Real Beauty

I don't consume much entertainment so I was only peripherally aware of
Dove's Campaign for Real Beauty. But last night I came across two
video shorts they've produced for the campaign. One is a time-lapse
depiction of the transformation of a pretty but imperfect model into
the visual perfection shown on a billboard, a transformation that is
equal parts real (eye shadow, blush, hair styling) and virtual
(removing blemishes, puckering up lips, thinning the neck). The other
is clips of pre-teen girls being interviewed about their
dissatisfaction over their bodies, times they were told they were fat
or ugly, and what they do in response to the poor-esteem that results.

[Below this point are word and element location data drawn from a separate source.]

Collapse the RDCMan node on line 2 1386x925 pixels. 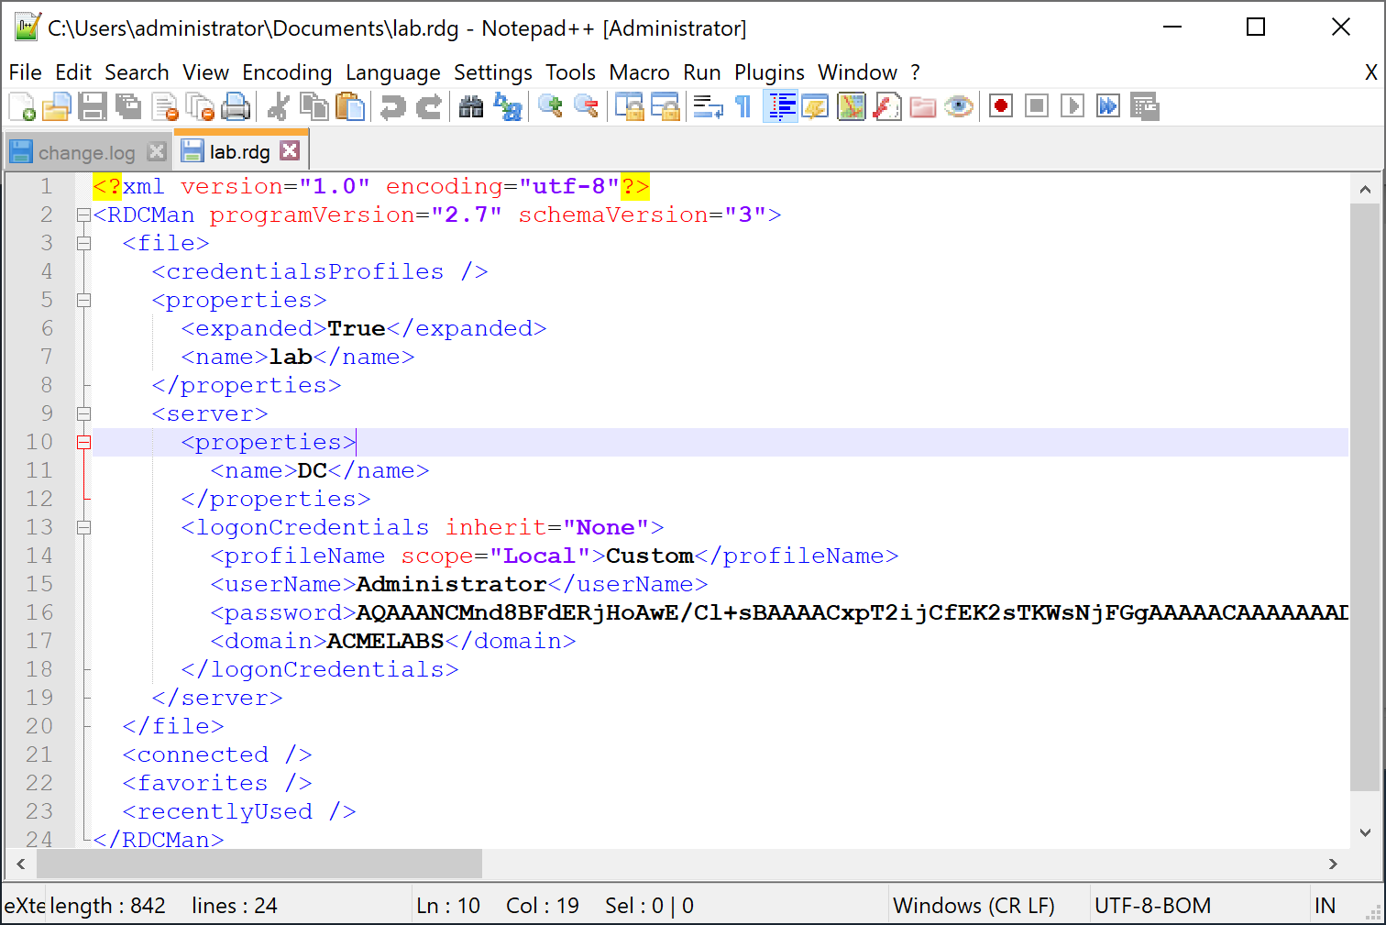pos(84,215)
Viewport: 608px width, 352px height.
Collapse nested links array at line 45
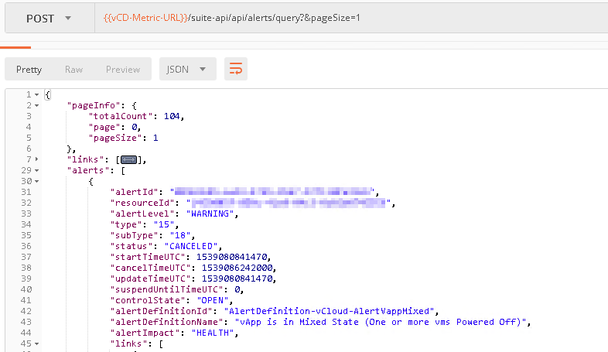[36, 343]
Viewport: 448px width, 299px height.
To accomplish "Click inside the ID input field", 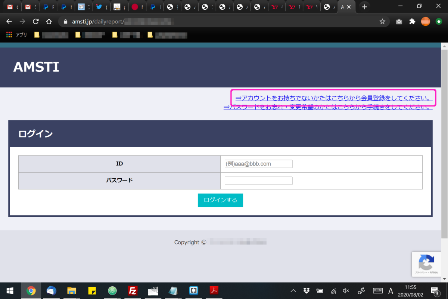I will (x=258, y=164).
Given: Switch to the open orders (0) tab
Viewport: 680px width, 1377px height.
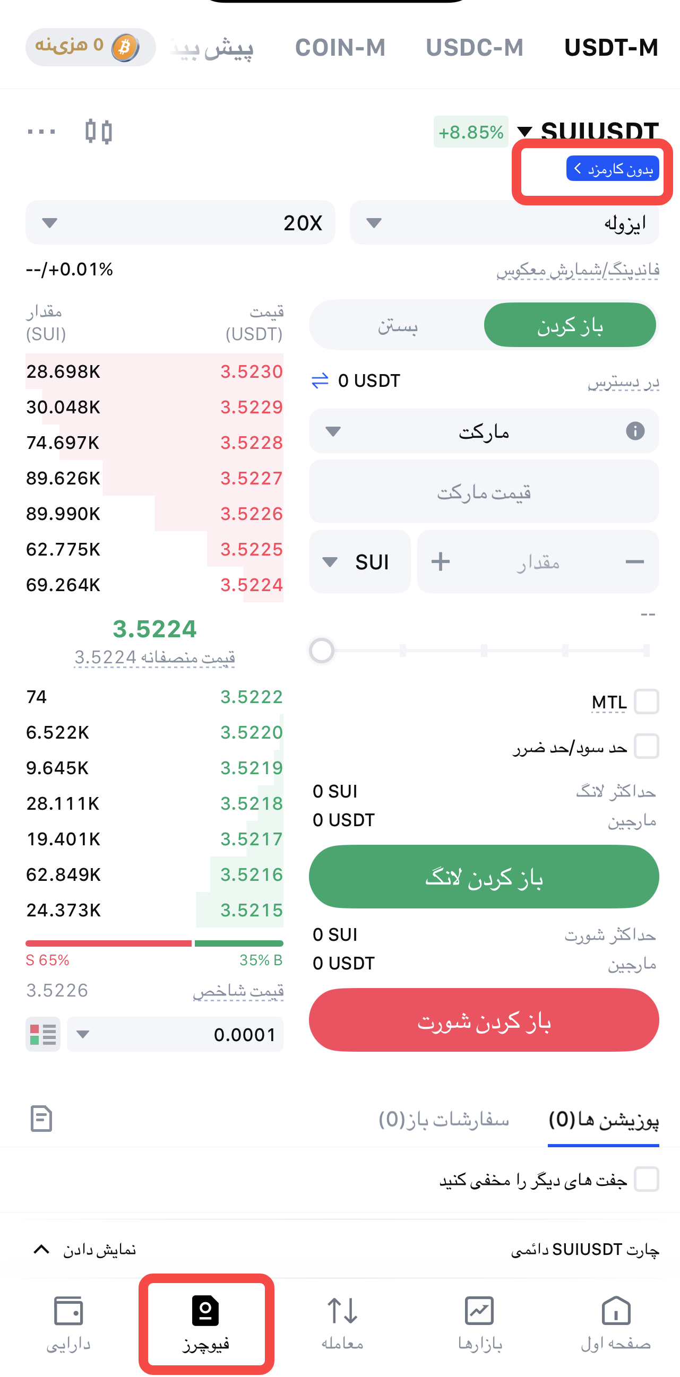Looking at the screenshot, I should coord(443,1119).
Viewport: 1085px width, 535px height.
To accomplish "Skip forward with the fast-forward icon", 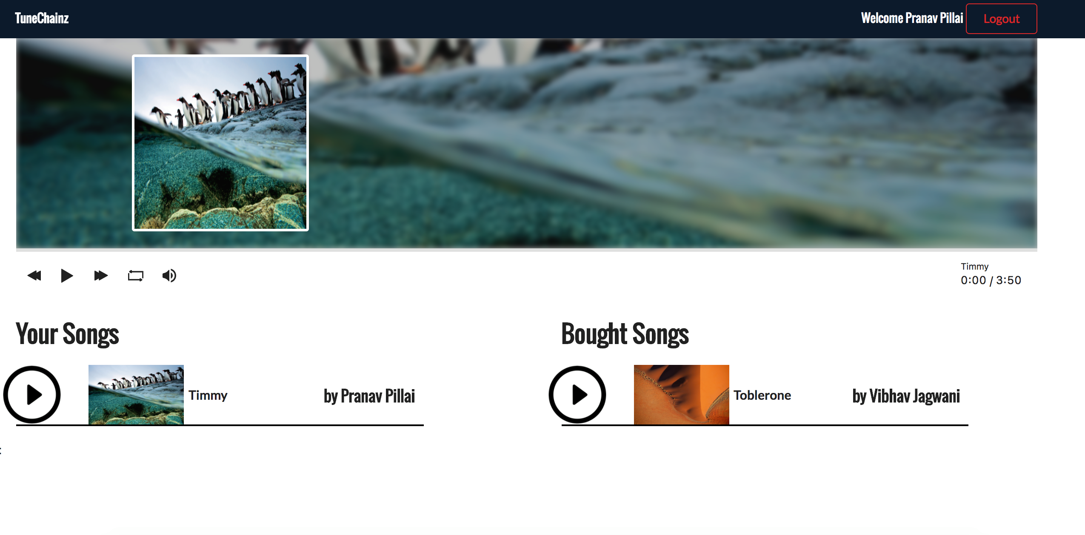I will tap(101, 276).
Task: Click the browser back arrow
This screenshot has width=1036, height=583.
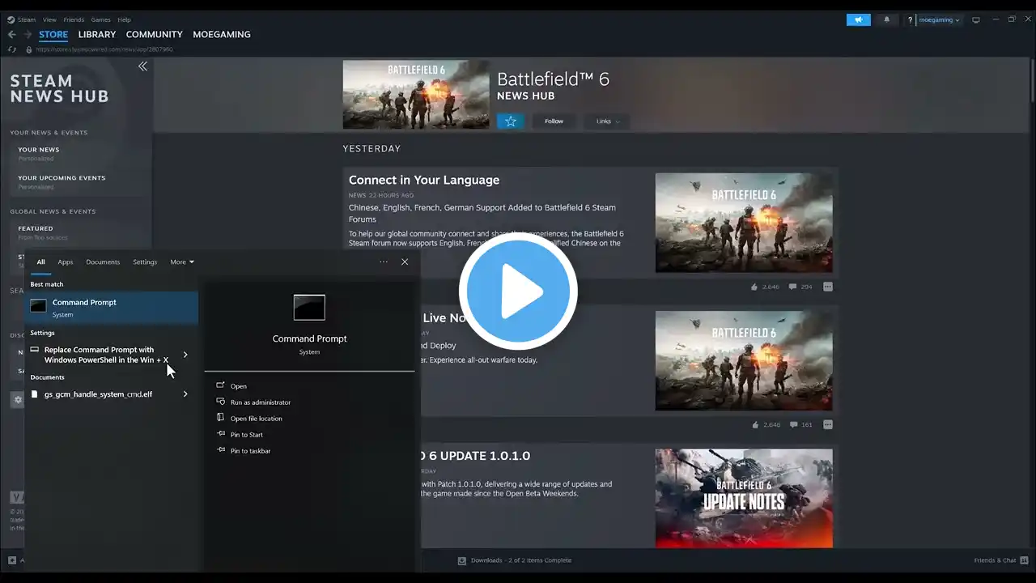Action: (x=11, y=35)
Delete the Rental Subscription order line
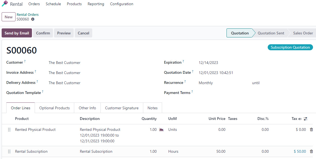Screen dimensions: 316x159 tap(311, 151)
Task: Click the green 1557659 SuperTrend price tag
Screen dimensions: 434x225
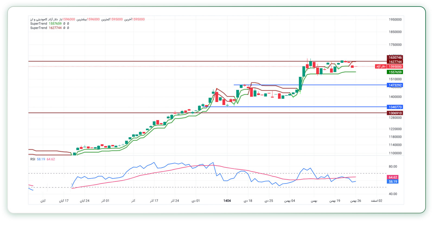Action: click(395, 72)
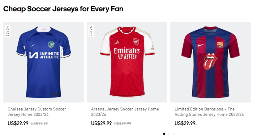Click the adidas logo on Arsenal jersey

(117, 42)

I think it's safe to say that we as a society have substituted real
beauty for a mirage; and that not only does that make us deluded but
it has caused us deep pain. Not to let the women totally off the
hook, but you can pretty much blame most of that pain on the men. I
can't speak for all men but I can speak for myself and say that I
deserve some of that blame; and that I too, enlightened as I'd like to
think I am, am deluded. A colleague of mine at my previous job once
remarked to me that all of the interns I hired were physically
attractive. My somewhat lame explanation was that people who are
physically attractive are usually more confident, and it was the inner
confidence and not the outer beauty that sold me on them. I think
that's a valid point, but it isn't the whole story: like most of the
rest of my generation and my gender, I value the physically attractive
over the physically unattractive.

So I applaud the efforts of Dove to inform our culture that what we
equate with beauty on billboards and in magazines is a fairly shallow,
artificial, and easily manipulable construct, and that by upholding
such values we are causing great confusion and hurt, especially upon
our young girls. My only criticism of the campaign is that it focuses
on the mother-daughter relationship as a way to war against these
lies. While I agree that is a relationship that can build up
self-esteem where it is being torn down, I wish there was more of a
focus on the responsibility of us dads. We need to build up our
daughters, to tell them they are beautiful and to define for them what
real beauty is, and then to live lives that are not inconsistent with
those lessons, in terms of who and what we value. I don't know how
successful Dove's campaign has been so far, but it's reaching at least
one dad, who hopes to reach at least one little girl.